La Mujer del Día es Anita Roddick. El 22 de abril, Día Mundial de la Tierra, el recuerdo de esta mujer luchadora incansable, pionera, emprendedora y concienciada vuelve para que no podamos olvidar que la justicia se consigue con activismo, que se predica con el ejemplo y que un mundo diferente es posible si cambiamos la forma de hacer las cosas. Anita Roddick quería un mundo mejor y más ecológico y trabajó duro para conseguirlo.

Anita Roddick, defensora de la Tierra

Fue en 1976 cuando esta mujer increíble se lanzó al mundo empresarial abriendo una modesta tienda de cosméticos llamada The Body Shop. Por aquél entonces el mundo aún no estaba preocupado por las consecuencias del cambio climático y hacía tiempo que vivíamos de espaldas a la naturaleza. Contra todo pronóstico, la propuesta de cosmética ecológica de Anita Roddick triunfó más de lo que ella hubiera podido soñar.

The Body Shop era una tienda diferente, con productos naturales, respetuosos con el medio ambiente, en envases reciclables y con cosméticos que no habían sido ensayados en animales. Hoy cada vez más gente es consciente de su responsabilidad como individuo en el cuidado del medio ambiente, pero en aquel momento la idea era totalmente novedosa. Y sin embargo, la idea cuajó, como cuajan las ideas de esas mujeres pioneras que se toman el esfuerzo de hacer realidad sus sueños y de luchar por aquello en lo que creen.

Y hablar de lucha es hablar de Anita Roddick, que utilizó su éxito en los negocios para impulsar sus diferentes intereses humanitarios. Colaboró con Amnistía Internacional, con Greenpeace y fundó su propia organización humanitaria para niños desfavorecidos. Anita Roddick, desde su posición privilegiada que había alcanzado a partir de una modesta tienda, luchó durante toda su vida contra la injusticia.

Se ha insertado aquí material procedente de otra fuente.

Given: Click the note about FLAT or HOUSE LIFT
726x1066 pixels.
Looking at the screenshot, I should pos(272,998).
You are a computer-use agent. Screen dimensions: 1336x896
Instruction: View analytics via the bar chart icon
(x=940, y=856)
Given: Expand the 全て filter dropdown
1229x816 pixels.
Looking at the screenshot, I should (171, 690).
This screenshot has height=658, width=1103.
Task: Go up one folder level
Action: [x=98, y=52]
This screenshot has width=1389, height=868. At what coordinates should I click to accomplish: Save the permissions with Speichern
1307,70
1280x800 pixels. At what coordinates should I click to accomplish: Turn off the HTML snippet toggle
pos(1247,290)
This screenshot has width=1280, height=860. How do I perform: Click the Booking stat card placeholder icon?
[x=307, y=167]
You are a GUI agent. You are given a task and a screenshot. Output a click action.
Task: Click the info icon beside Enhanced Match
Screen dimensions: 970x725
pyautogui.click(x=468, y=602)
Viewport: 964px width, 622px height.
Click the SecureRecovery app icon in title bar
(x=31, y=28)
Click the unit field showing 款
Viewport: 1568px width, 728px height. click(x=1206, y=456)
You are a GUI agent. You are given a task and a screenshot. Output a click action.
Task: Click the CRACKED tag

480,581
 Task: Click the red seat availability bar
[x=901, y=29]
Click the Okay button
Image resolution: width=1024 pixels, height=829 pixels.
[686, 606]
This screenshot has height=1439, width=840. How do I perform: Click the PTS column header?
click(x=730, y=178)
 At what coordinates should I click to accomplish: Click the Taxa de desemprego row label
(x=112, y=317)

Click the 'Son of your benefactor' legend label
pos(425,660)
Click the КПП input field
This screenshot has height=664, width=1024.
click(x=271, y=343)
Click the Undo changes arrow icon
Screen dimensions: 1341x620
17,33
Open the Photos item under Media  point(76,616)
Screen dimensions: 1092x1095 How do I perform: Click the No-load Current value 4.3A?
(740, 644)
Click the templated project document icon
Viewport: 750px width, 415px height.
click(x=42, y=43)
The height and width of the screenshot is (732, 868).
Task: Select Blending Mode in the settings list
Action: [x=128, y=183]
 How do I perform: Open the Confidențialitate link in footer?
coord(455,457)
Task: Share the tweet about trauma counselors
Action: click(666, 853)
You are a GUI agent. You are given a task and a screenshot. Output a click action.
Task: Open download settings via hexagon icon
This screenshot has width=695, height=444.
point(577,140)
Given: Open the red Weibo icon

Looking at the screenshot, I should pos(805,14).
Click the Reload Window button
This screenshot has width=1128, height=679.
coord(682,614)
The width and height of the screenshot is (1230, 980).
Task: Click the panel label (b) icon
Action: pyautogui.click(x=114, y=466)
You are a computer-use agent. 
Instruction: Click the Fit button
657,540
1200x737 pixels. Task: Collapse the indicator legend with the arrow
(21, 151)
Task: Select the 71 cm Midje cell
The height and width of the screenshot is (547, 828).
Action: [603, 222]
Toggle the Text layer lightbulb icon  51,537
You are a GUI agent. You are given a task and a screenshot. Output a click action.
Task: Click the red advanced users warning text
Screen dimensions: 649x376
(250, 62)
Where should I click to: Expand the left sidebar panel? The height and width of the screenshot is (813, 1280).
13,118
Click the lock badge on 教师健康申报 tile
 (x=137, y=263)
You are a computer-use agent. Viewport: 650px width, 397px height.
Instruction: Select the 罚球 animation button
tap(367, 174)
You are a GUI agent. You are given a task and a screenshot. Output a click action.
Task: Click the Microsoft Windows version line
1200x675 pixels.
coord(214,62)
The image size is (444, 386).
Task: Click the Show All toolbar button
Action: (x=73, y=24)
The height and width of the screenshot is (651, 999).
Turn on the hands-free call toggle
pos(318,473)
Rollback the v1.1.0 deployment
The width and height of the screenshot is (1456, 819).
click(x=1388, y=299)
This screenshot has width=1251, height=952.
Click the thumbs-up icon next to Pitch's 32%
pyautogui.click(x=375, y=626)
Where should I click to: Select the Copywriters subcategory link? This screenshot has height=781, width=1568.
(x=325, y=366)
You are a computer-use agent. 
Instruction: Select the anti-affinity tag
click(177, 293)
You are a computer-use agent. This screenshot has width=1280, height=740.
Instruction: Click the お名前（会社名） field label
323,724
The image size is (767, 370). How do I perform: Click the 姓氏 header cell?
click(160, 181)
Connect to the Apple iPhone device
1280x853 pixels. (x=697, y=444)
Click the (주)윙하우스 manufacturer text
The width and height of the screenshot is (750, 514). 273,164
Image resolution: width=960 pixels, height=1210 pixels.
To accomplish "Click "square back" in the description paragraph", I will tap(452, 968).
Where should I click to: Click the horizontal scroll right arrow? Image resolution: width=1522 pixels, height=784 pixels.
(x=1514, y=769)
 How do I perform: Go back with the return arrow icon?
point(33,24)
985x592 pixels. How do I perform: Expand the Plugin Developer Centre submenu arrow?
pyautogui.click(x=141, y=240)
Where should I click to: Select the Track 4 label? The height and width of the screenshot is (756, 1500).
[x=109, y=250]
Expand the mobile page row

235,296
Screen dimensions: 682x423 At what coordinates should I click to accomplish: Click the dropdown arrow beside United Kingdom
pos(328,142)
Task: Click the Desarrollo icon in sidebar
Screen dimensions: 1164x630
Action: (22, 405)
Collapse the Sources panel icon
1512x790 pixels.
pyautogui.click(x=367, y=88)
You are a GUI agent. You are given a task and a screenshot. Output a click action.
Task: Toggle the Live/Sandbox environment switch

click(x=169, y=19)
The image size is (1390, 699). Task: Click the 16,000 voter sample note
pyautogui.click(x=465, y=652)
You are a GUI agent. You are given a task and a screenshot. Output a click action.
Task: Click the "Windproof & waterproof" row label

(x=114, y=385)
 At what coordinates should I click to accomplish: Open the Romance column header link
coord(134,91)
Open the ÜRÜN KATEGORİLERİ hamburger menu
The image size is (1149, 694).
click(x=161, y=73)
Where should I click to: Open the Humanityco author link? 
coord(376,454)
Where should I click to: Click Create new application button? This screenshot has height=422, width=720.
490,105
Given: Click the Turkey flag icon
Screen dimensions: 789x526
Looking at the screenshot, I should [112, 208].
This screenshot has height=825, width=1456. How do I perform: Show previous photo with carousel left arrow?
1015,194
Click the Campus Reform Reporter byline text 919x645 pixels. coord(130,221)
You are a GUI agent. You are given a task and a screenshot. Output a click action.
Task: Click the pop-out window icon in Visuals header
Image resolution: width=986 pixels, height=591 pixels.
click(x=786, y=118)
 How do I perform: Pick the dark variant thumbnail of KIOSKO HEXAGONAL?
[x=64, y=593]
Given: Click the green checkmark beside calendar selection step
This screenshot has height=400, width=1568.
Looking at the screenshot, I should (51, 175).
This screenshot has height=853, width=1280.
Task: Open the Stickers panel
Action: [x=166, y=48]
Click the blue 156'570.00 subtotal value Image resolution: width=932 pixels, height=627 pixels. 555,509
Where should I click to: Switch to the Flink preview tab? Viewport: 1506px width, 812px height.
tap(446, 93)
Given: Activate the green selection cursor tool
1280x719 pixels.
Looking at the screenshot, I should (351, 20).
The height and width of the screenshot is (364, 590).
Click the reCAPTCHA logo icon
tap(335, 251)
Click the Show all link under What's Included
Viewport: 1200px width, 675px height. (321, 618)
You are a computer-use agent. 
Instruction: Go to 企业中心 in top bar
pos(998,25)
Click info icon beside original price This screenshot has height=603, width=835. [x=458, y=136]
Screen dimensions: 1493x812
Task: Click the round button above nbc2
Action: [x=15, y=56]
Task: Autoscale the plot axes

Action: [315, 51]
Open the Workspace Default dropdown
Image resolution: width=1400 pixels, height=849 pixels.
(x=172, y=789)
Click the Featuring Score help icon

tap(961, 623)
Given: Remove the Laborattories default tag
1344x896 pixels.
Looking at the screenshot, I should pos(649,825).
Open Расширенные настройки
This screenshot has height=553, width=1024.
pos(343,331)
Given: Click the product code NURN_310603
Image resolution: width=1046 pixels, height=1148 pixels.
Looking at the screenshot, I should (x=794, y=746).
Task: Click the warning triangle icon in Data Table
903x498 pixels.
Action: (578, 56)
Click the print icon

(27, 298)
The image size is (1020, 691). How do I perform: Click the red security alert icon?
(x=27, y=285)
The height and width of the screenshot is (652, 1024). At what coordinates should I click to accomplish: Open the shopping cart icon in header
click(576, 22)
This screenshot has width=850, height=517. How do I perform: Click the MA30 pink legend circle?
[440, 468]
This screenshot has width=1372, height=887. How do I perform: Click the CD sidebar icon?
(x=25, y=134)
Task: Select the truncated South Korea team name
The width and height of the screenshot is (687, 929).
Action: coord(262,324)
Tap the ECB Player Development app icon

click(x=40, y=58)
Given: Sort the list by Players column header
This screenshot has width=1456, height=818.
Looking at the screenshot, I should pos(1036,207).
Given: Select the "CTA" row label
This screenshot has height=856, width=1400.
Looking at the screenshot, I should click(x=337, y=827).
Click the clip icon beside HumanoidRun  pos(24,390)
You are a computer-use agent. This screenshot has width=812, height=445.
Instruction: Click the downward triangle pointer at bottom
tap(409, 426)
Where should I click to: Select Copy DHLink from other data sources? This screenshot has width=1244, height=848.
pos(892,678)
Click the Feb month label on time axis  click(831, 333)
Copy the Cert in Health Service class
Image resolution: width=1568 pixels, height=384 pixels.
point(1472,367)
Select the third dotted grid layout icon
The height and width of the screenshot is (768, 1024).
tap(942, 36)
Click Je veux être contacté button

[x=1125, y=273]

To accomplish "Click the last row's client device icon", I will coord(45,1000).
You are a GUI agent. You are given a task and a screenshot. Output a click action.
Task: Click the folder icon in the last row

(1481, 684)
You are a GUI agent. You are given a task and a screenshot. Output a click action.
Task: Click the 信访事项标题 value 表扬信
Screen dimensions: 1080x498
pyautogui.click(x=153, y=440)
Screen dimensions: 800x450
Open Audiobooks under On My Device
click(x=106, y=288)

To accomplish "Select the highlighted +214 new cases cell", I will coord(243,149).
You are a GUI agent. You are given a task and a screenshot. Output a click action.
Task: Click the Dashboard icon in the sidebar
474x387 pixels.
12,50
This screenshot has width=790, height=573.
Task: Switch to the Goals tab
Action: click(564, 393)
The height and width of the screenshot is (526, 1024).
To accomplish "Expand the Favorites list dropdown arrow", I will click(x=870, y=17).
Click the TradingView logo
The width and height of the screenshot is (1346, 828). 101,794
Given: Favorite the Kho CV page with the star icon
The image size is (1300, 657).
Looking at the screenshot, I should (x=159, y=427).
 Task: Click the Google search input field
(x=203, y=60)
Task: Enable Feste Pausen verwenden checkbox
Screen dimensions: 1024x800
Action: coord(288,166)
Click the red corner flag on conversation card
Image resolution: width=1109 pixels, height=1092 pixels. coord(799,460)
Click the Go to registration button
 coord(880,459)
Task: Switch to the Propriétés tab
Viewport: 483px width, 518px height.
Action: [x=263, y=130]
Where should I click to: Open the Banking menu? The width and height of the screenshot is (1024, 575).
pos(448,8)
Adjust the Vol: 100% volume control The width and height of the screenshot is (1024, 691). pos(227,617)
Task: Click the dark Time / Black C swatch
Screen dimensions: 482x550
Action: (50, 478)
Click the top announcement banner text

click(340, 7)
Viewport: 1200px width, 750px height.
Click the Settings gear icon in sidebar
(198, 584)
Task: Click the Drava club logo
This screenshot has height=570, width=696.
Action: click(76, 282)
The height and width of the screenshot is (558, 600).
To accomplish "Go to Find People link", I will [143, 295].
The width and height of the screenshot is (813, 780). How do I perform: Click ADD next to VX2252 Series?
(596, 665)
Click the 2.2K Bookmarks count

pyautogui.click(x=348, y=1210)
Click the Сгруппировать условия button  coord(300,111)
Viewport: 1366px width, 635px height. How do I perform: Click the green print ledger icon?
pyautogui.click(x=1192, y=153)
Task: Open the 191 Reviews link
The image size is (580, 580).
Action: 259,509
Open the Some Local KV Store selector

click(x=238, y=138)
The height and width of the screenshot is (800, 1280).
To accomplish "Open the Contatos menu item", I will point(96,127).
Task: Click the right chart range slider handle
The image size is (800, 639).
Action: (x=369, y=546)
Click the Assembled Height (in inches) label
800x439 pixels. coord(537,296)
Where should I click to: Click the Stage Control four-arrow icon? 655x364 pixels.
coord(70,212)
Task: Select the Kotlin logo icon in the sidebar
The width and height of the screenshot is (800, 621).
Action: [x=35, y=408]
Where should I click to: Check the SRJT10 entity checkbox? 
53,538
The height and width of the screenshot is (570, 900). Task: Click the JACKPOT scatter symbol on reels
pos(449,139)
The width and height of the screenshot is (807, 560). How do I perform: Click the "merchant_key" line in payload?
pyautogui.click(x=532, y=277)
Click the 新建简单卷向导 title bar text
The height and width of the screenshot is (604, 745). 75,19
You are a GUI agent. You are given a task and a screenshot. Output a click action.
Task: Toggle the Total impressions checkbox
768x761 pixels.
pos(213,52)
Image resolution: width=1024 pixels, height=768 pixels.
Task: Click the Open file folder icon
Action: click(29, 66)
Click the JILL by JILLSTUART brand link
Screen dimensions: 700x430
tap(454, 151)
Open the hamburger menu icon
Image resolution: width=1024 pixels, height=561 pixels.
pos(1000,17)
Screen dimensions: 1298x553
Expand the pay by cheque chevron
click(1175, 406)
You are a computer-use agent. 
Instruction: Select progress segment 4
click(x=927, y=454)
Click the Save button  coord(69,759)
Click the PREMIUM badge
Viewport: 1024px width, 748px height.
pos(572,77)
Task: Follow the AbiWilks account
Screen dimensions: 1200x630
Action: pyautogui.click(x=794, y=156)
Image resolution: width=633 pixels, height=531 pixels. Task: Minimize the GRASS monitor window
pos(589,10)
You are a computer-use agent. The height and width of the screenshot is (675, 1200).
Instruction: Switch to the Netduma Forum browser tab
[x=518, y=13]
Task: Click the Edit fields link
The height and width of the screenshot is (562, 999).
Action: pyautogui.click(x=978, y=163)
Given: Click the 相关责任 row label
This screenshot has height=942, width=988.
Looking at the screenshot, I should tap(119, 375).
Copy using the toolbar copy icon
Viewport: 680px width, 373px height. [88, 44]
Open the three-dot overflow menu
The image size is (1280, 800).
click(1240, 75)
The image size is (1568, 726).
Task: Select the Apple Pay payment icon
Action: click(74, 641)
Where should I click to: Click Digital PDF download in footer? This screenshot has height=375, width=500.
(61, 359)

Anita Roddick se fue demasiado pronto, pero nos dejó todo un ejemplo que utilizamos como inspiración en este Día Mundial de la Tierra. Porque el éxito no es incompatible con el respeto a la naturaleza, con la protección del medio ambiente o con la defensa de los derechos humanos. Con creatividad, confianza y valentía todo es posible.